- EXERCISE INSTRUCTIONS
Quote the entries below starting with the line that contains "Where should I" and going on through the line that contains "pyautogui.click(x=906, y=74)", both included. Leave the pictures out of your answer.
=== DATA RECORDS ===
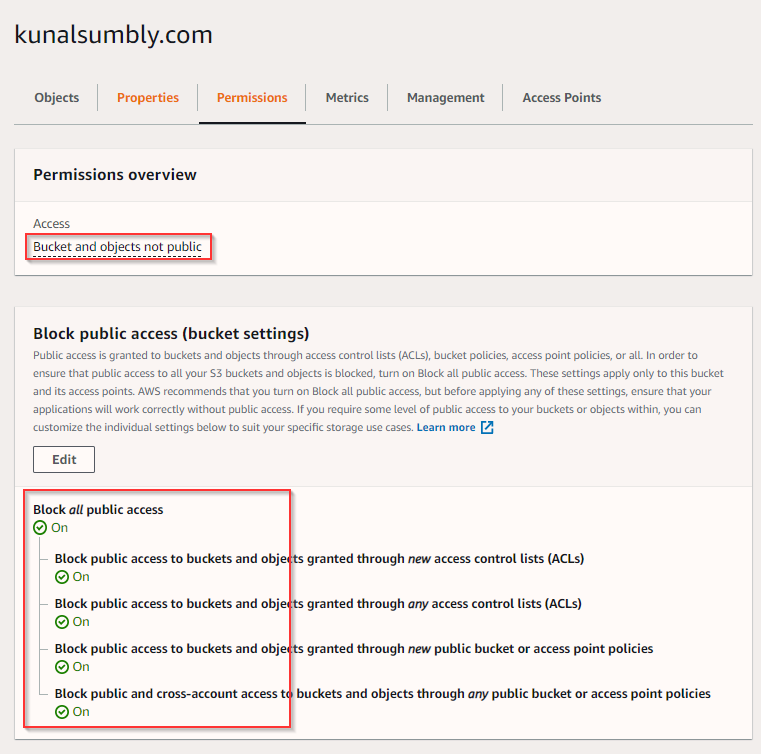
Task: Click the Block all public access label
Action: (x=98, y=510)
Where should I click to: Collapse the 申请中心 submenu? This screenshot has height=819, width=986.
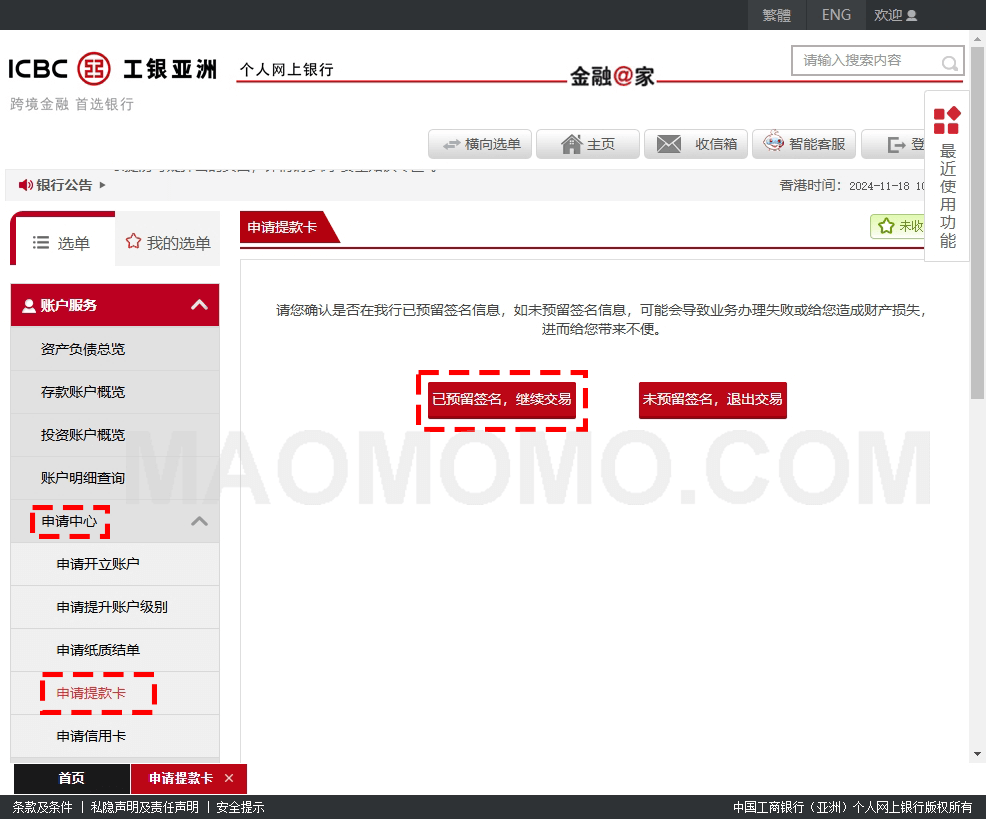(x=199, y=521)
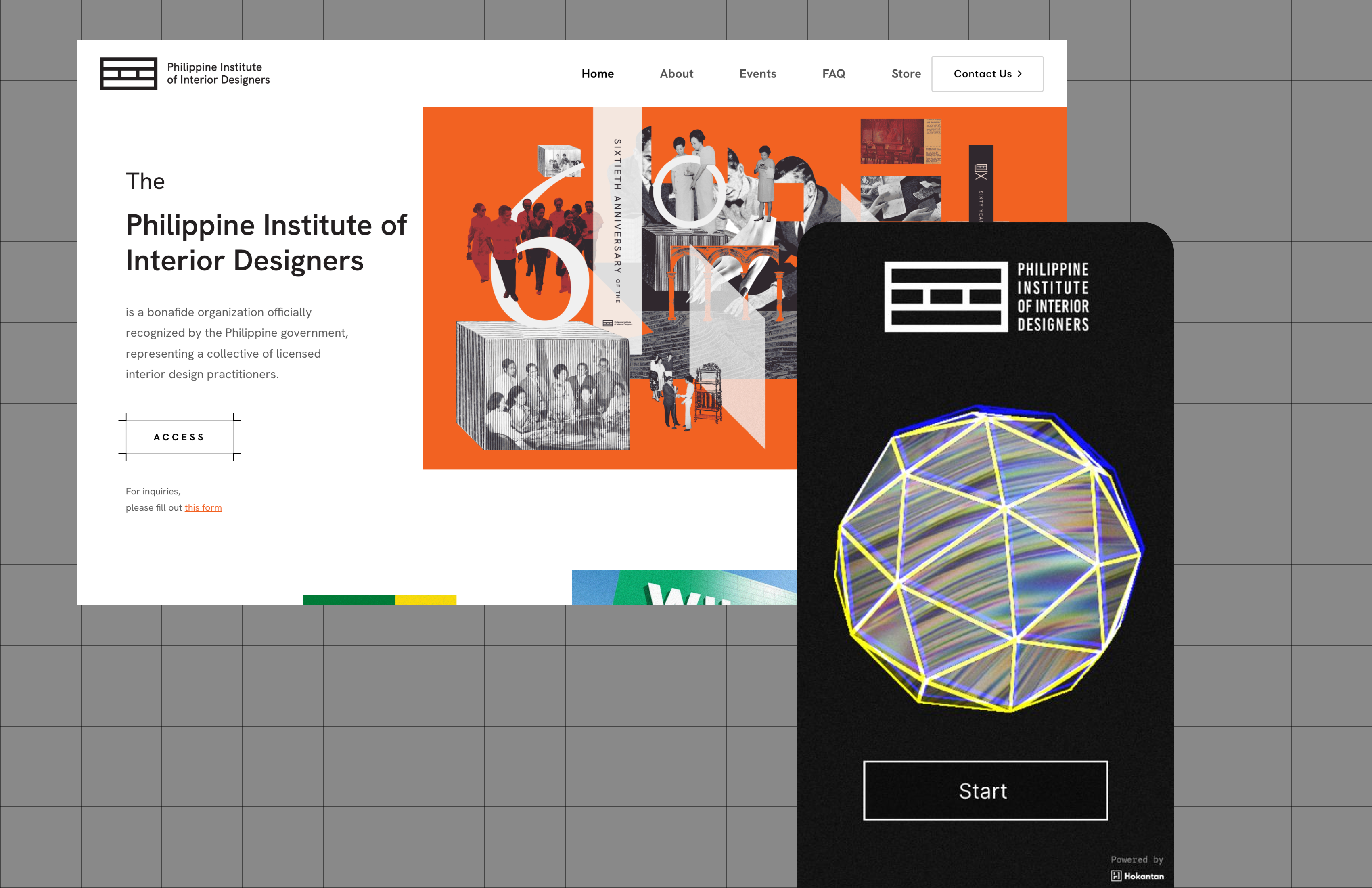Open the Store menu item
The image size is (1372, 888).
pyautogui.click(x=906, y=74)
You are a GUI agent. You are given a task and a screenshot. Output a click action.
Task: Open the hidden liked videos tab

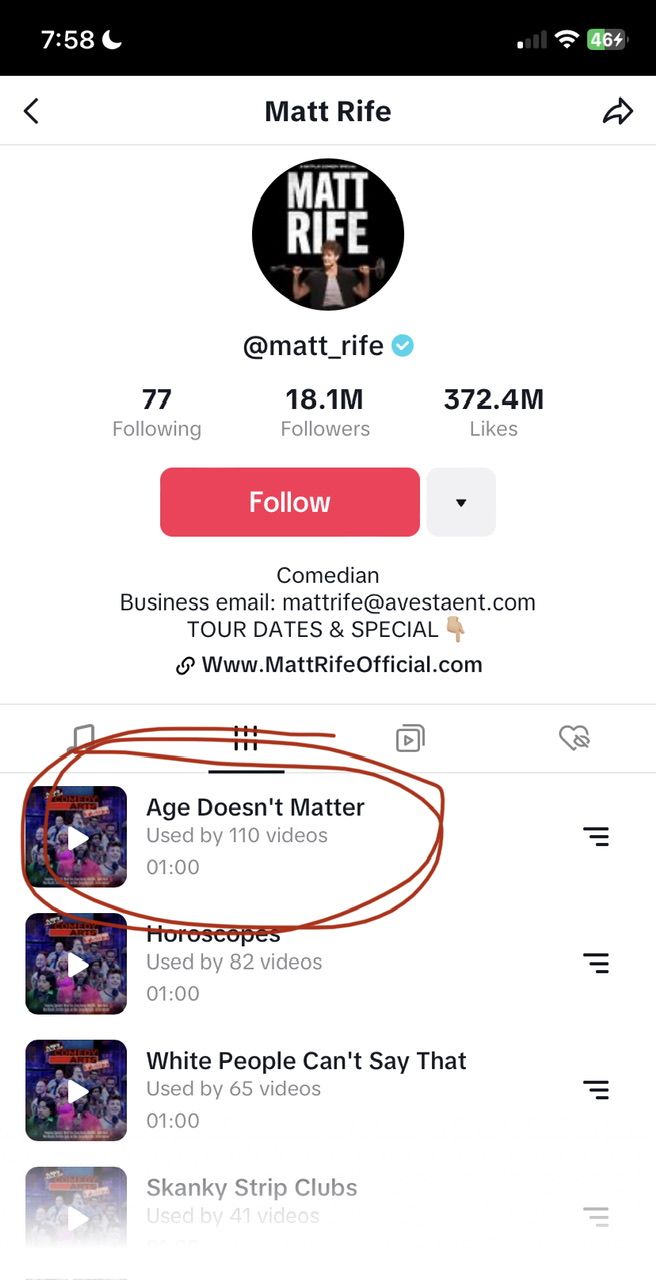click(x=574, y=739)
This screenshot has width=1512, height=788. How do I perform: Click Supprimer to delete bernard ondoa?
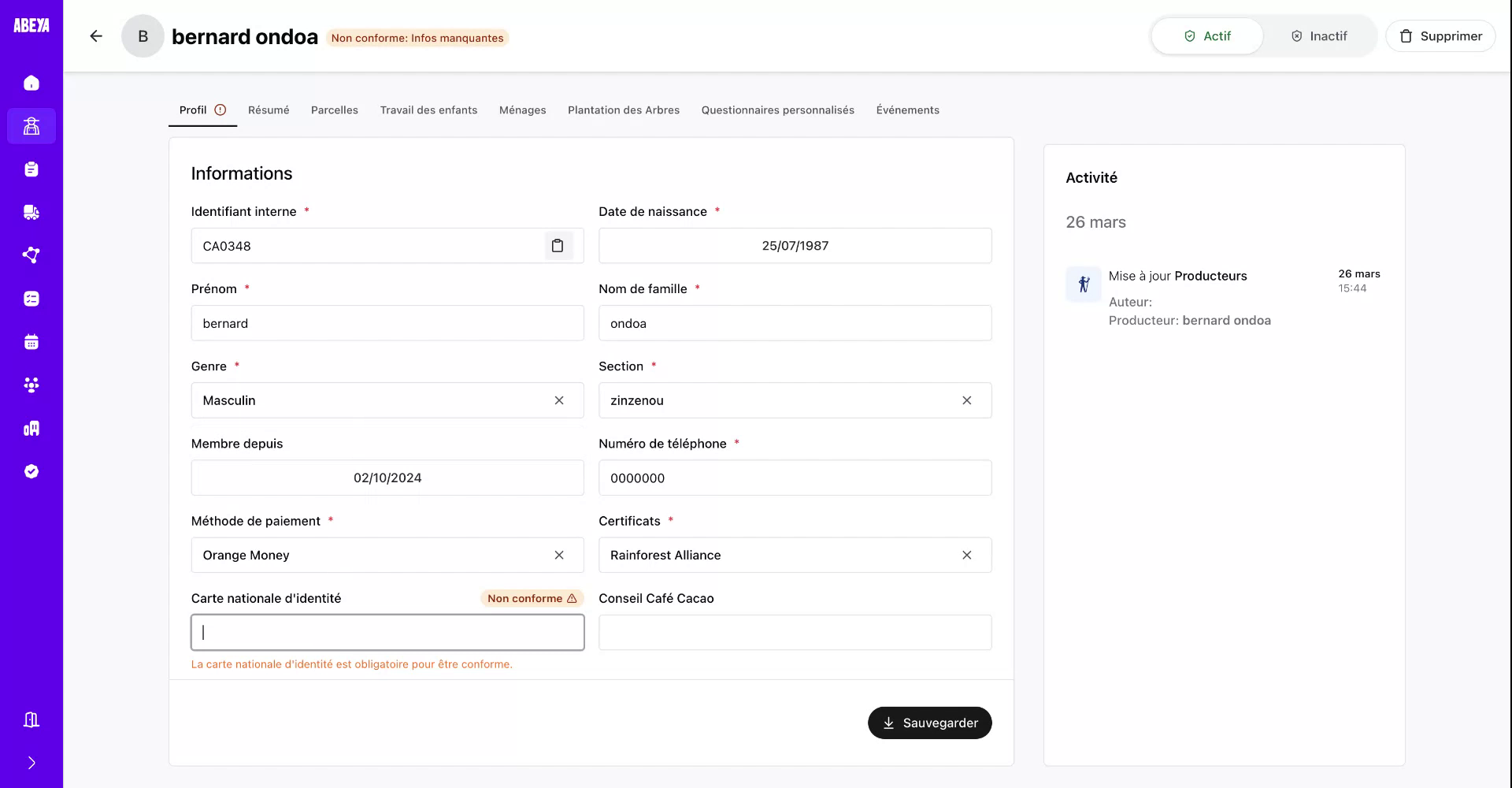click(x=1441, y=35)
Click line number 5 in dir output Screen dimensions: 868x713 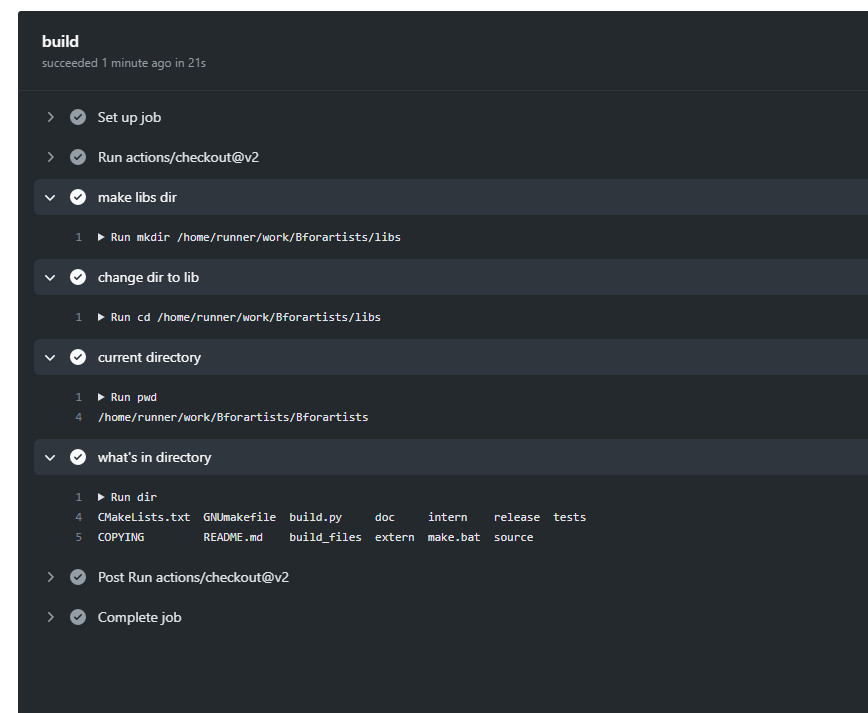tap(78, 537)
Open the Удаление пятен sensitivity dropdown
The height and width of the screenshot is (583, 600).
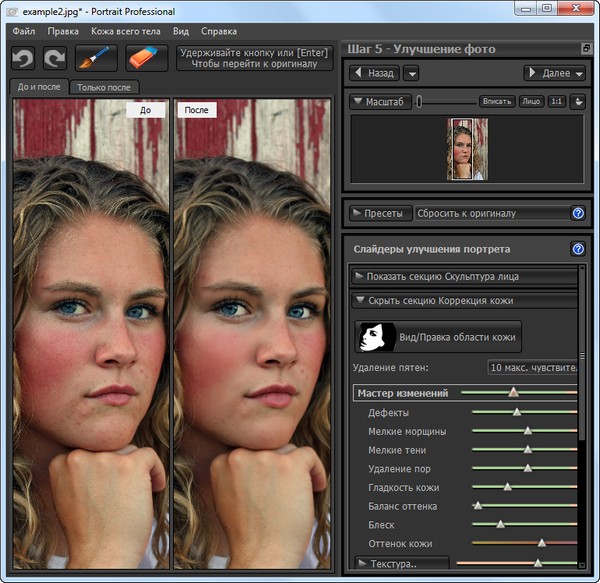click(x=533, y=368)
===
- OUTPUT
Where should I click to: Collapse the 申请中心 submenu? This screenshot has height=819, width=986.
(x=199, y=521)
Open the Store menu item
The image size is (1372, 888).
pyautogui.click(x=906, y=74)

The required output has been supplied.